Sharing a living space can be a great experience whether it be with family, roommates, or a romantic partner. Challenges are inevitable, regardless of how ideal your living situation seems at first. You’ll most likely encounter new behaviors, schedules, and comfort zones when sharing a living space. How are you supposed to choose which differences to live with and which to confront? How can you confront the person in a respectful and understanding manner? 

Be curious, not judgmental. The way we live is mainly influenced by our upbringing and personality. During a conversation you should focus on keeping an open mind and showing curiosity not judgement.  Asking questions instead of assuming answers shows that you want to understand the person’s lifestyle. Why do you sleep with a fan on at night? Why do you leave your plates in the sink instead of putting them in the dishwasher? Why do you take showers very early in the morning? If you structure your questions in a respectful manner and listen closely to the person’s responses, you can have a mature conversation. Hopefully, this leads to compromise instead of a dead end.  

Avoid projecting your bad mood or negative energy on the person you live with.

This is always easier said than done. Self-awareness is very important for any healthy relationship, and this does not exclude the relationship with the person whom you live with. Home is a place to decompress after a long day, but be aware that after having a particularly bad day you could be feeling more irritable or frustrated.
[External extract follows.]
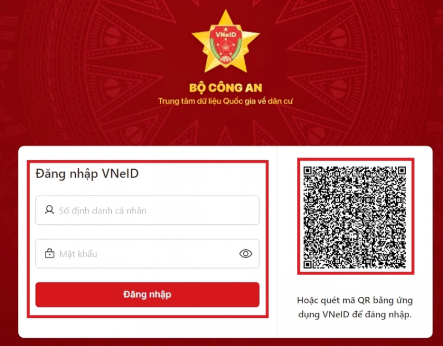Click the red Đăng nhập button

pos(147,295)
We create more problems for ourselves when releasing our personal frustrations on the person with whom we live. If this kind of argument does occur, the two of you should take some time apart to cool down before working through the problem.   

Below are some distinct examples of struggles and solutions that can arise when living with someone else.  
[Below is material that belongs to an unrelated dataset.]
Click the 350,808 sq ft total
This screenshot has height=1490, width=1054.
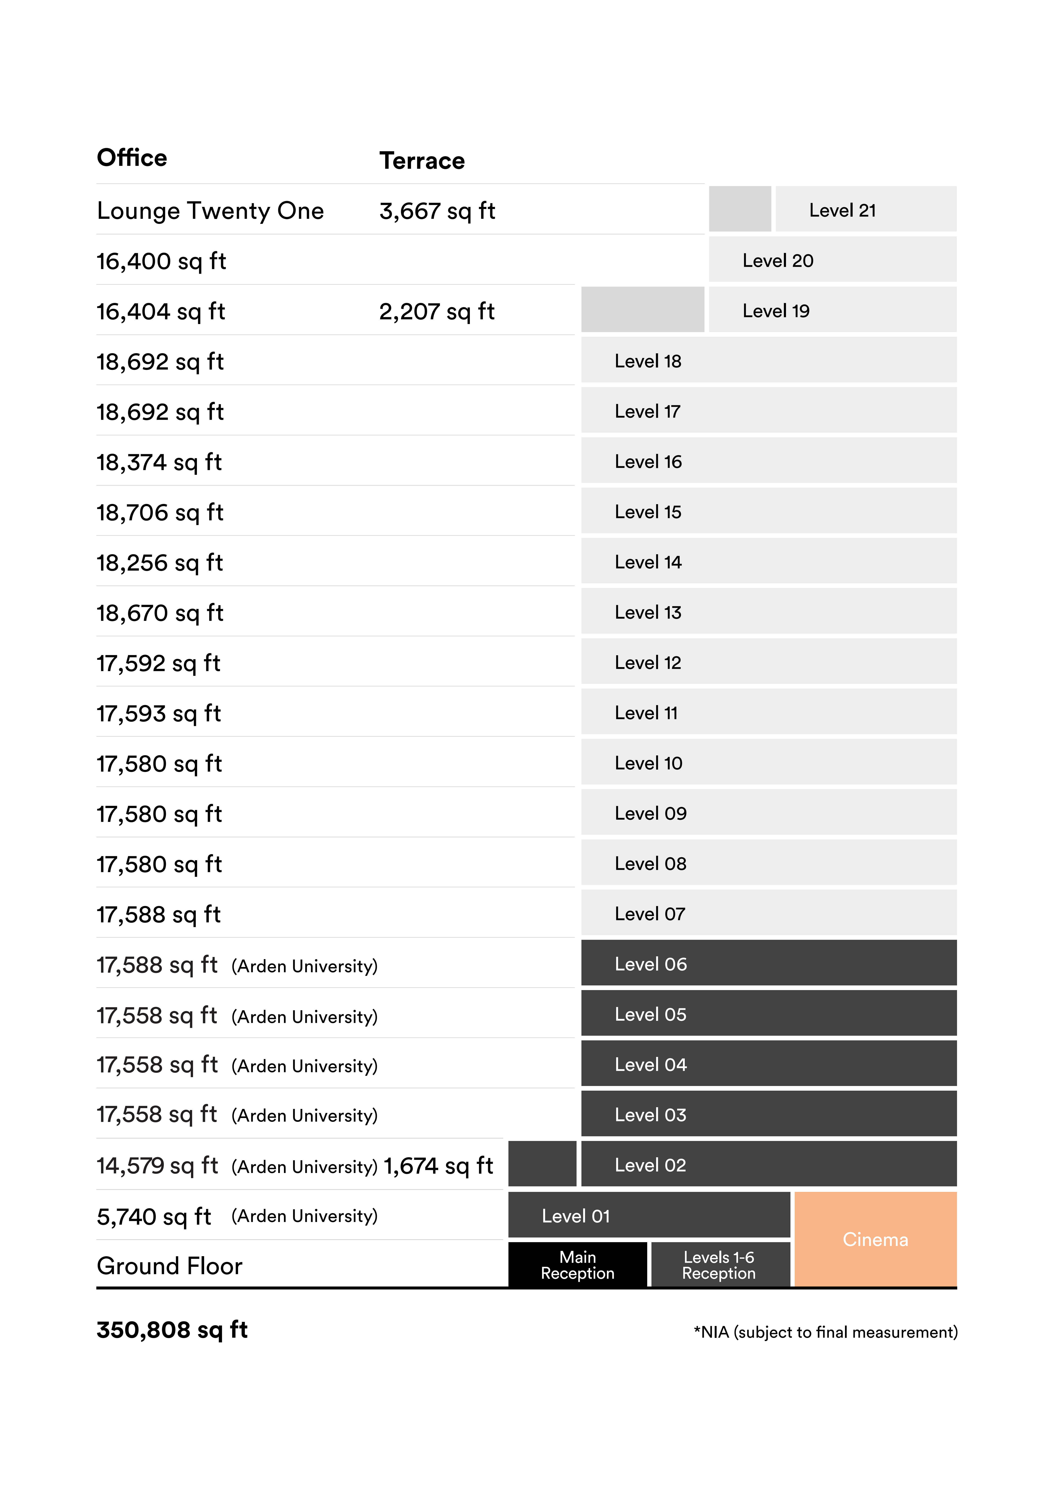[172, 1329]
Common struggles with new roommates

Living with a roommate is a great way to explore different comfort zones and lifestyles. You’ll probably discover new styles of music, new styles of clothing, or even secret recipes.  When living with a roommate who isn’t apart of your family nor a romantic partner, it’s possible the two of you won’t feel obligated to work through problems together. Maybe your roommate is only an acquaintance, so you both live a reserved lifestyle because neither of you want to upset the other person. It’s important that you both express your honest feelings, so you can maintain a happy and healthy environment where everyone feels comfortable. Don’t be afraid to share personal strengths and weaknesses with one another. If you find yourself disagreeing with aspects of your roommate’s lifestyle, think about ways you all can compromise and work through it together.   

Common struggles with family

In a family, we can love each other with unconditional positive regard and total acceptance, but we can also frustrate each other to wits end.  Of all of the types of living situations, family members are sometimes the most frustrating, because the level of comfort allows you to act, feel and experience things in a raw and unfiltered way. In short, it’s easy to release our frustrations onto our family. An important part of dealing with our feelings and emotions is releasing them, but if we constantly use our families as an outlet we risk damaging not only the relationship but the comfort in our home. If you find this sort of behavior is a pattern in your household, perhaps working with a psychologist could help you change the dynamic. 
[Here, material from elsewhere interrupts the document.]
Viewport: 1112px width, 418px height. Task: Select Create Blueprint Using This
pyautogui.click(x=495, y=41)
Common struggles with romantic partners

An intimate step to any romantic relationship is sharing a living space with one another because it means that you are both ready to explore a whole different side of each other.  It’s important to remember, however, that while this step is exciting, it’s not going to be easy.  Living with a romantic partner comes with the struggle of seeing one another in a more vulnerable state. At first, there may be anxiety, stress and fear of disappointing the other person in this state. 

Additionally, you may discover clashing personality traits that weren’t obvious before. This discovery may be frustrating, but it is also important for the development of the relationship. You and your partner can overcome these differences by talking and listening to one another, and ultimately, your relationship will be strengthened from this.  

Learn from these struggles.  Think of the challenges you experience as an opportunity to learn about yourself and others.  We live in a social world, and the more experiences we have compromising with people, the better equipped we are to handle other social interactions in the world.